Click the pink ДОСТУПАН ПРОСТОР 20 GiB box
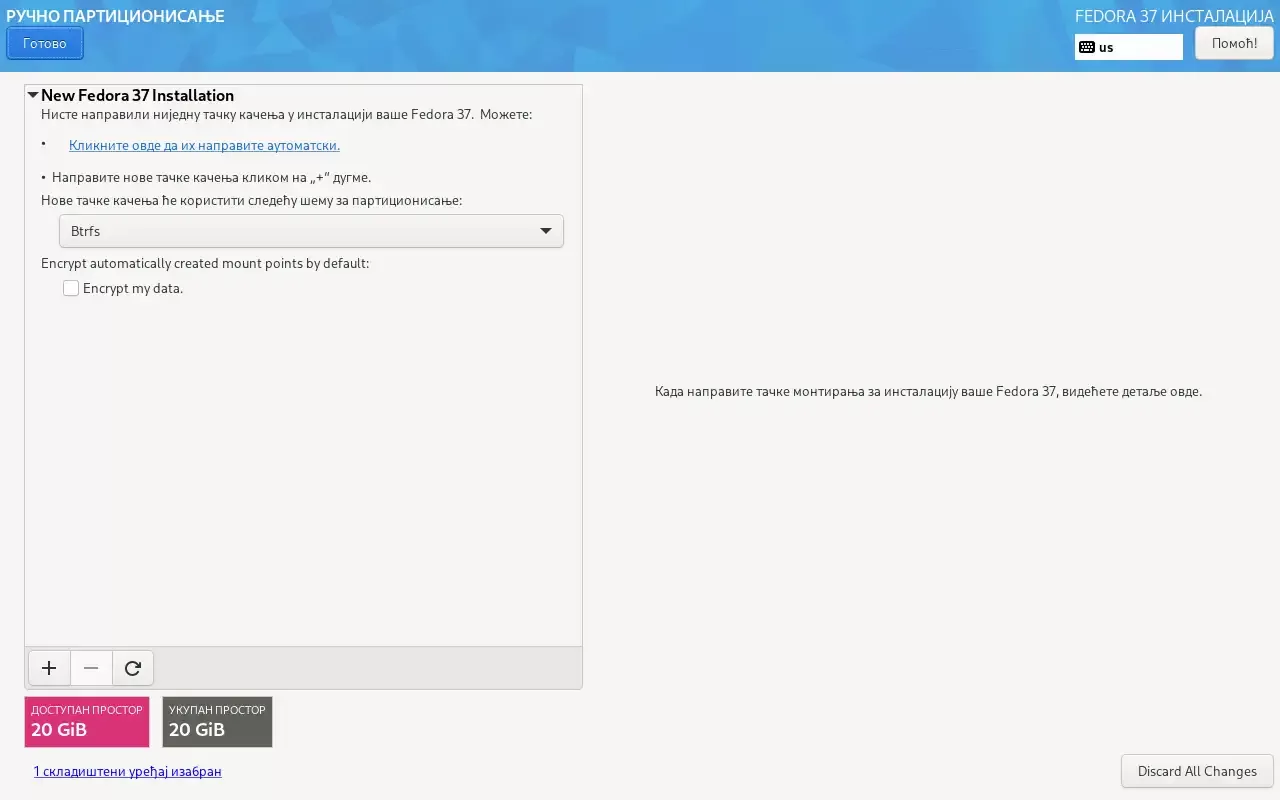This screenshot has width=1280, height=800. [87, 722]

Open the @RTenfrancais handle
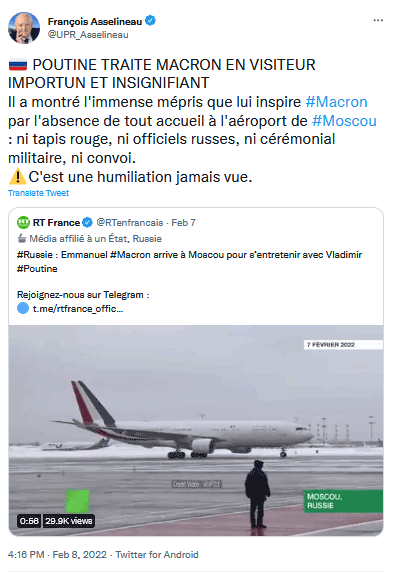click(x=130, y=223)
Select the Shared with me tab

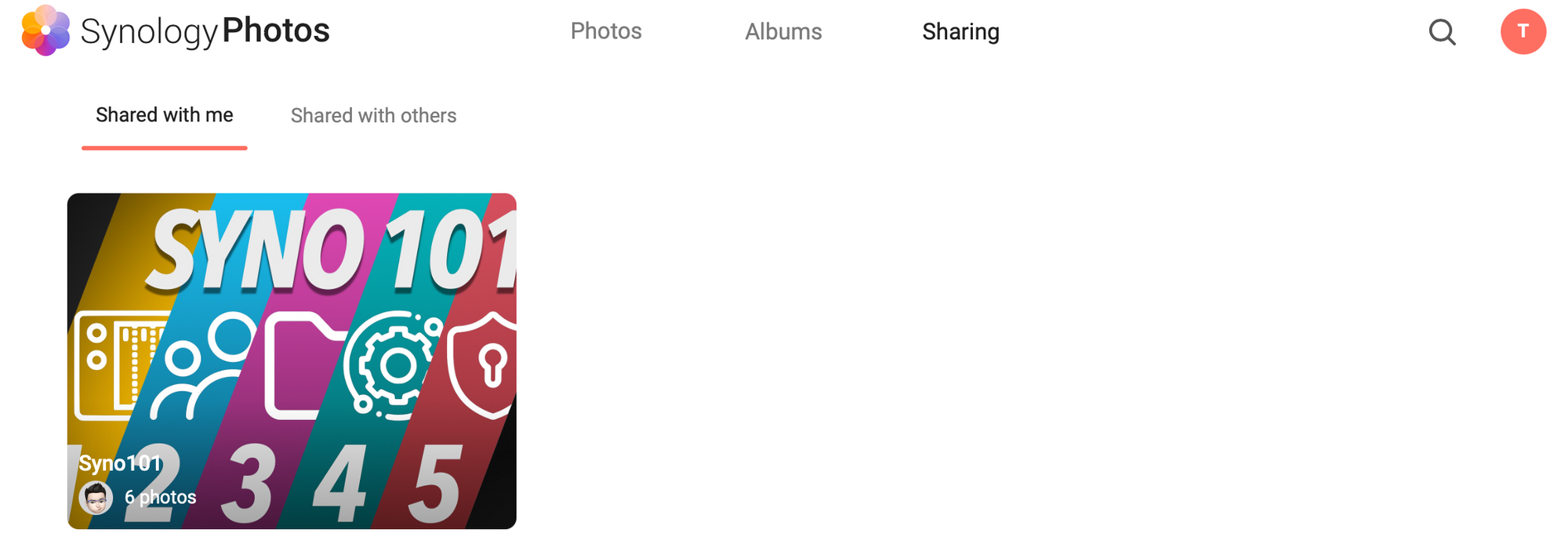click(x=165, y=115)
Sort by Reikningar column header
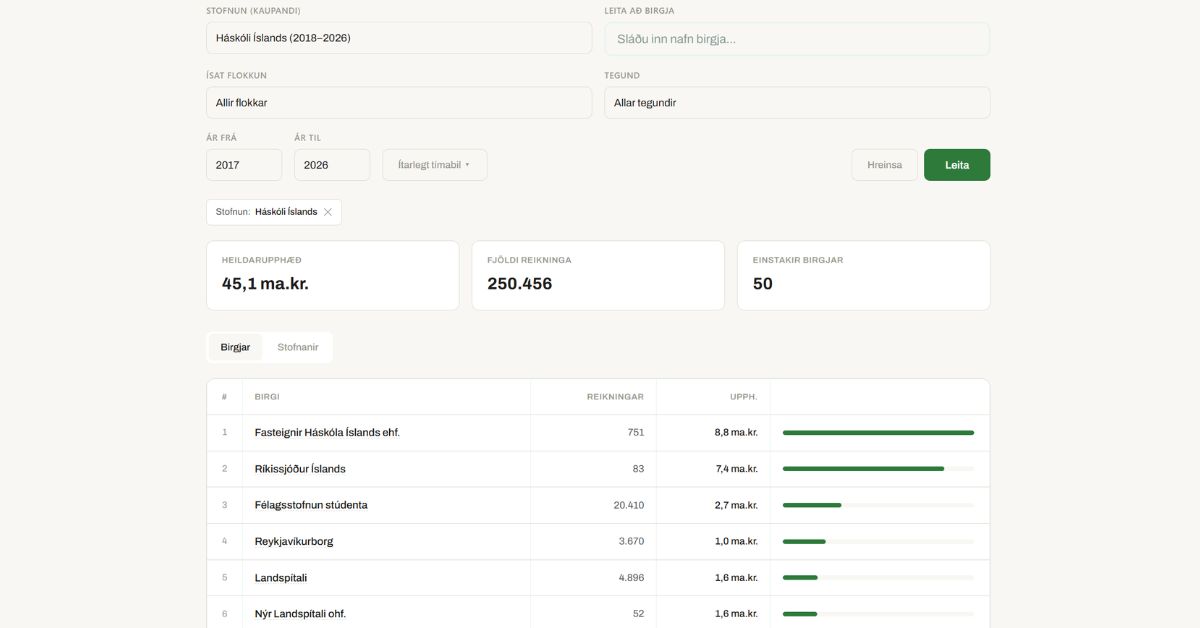This screenshot has height=628, width=1200. click(x=614, y=397)
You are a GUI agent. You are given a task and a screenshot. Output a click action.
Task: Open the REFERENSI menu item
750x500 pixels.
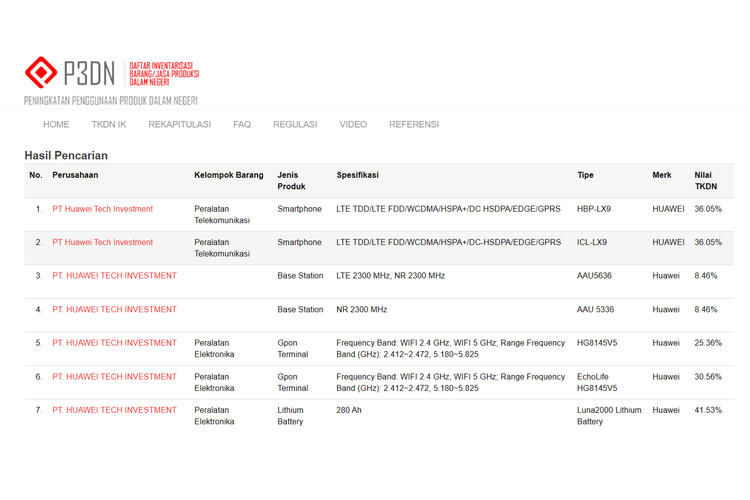[414, 125]
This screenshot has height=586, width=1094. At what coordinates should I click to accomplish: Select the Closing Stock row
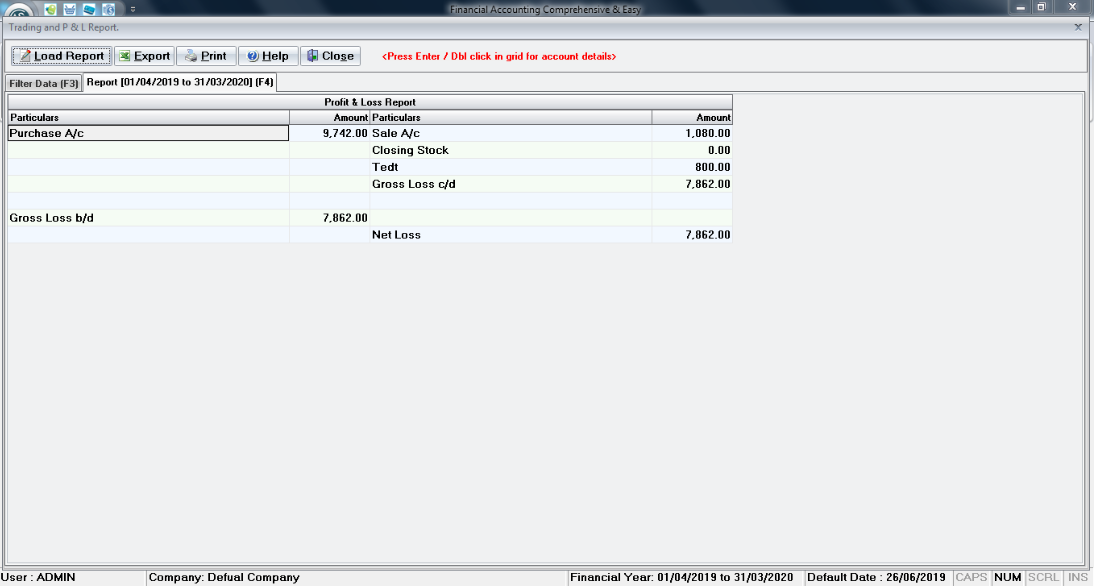510,150
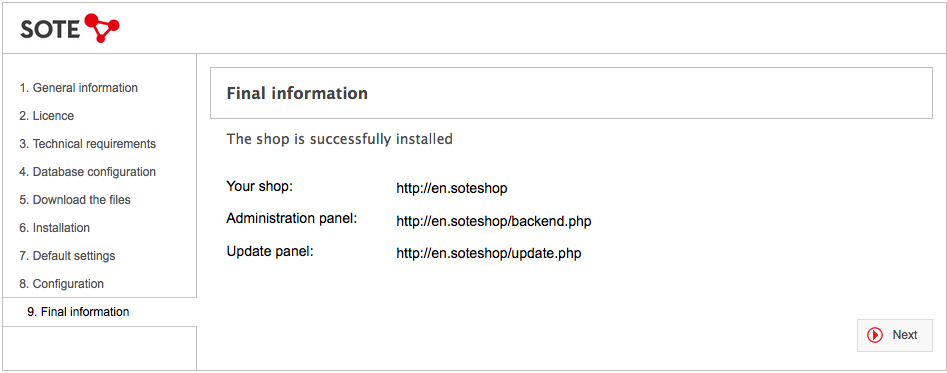This screenshot has width=947, height=373.
Task: Open the Technical requirements step
Action: coord(88,144)
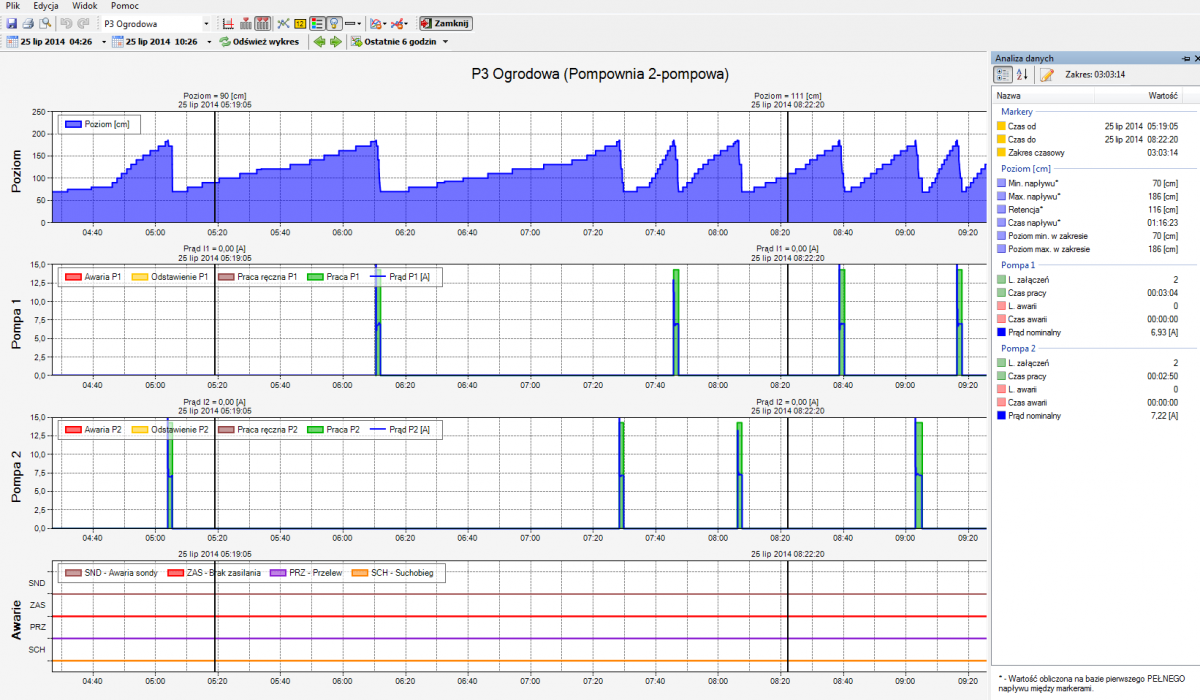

--

Task item ▸
Using the data above, retype exactly the lines from the line with "Open the @RTenfrancais handle" to the line with "You are a GUI", inclusive. No pictures and nothing else.

Your solution ▸
Open the @RTenfrancais handle
click(x=130, y=223)
Select the Shared with me tab

click(x=165, y=115)
Sort by Reikningar column header
This screenshot has height=628, width=1200. click(x=614, y=397)
You are a GUI agent. You are given a task and a screenshot. Output a click action.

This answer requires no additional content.